● Dataset excerpts
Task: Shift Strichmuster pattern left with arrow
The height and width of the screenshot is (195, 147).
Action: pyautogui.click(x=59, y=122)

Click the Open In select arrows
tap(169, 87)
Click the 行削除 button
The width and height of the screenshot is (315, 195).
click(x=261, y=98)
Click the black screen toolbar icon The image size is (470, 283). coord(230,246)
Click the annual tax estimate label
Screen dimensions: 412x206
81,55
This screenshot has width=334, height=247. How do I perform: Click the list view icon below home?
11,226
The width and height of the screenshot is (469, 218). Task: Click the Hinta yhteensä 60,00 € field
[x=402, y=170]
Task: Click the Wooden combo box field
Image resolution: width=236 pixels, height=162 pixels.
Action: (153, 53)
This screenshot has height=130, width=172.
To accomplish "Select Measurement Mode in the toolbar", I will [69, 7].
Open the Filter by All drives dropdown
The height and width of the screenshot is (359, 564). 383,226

● What is needed
The full set of entries above should be given again exactly.

● Exercise result
Task: Shift Strichmuster pattern left with arrow
The height and width of the screenshot is (195, 147).
Action: pyautogui.click(x=59, y=122)

Click the Open In select arrows
tap(169, 87)
Click the 行削除 button
The width and height of the screenshot is (315, 195).
click(x=261, y=98)
Click the black screen toolbar icon The image size is (470, 283). coord(230,246)
Click the annual tax estimate label
Screen dimensions: 412x206
81,55
This screenshot has width=334, height=247. How do I perform: Click the list view icon below home?
11,226
The width and height of the screenshot is (469, 218). Task: Click the Hinta yhteensä 60,00 € field
[x=402, y=170]
Task: Click the Wooden combo box field
Image resolution: width=236 pixels, height=162 pixels.
Action: (153, 53)
This screenshot has height=130, width=172.
To accomplish "Select Measurement Mode in the toolbar", I will [69, 7].
Open the Filter by All drives dropdown
The height and width of the screenshot is (359, 564). 383,226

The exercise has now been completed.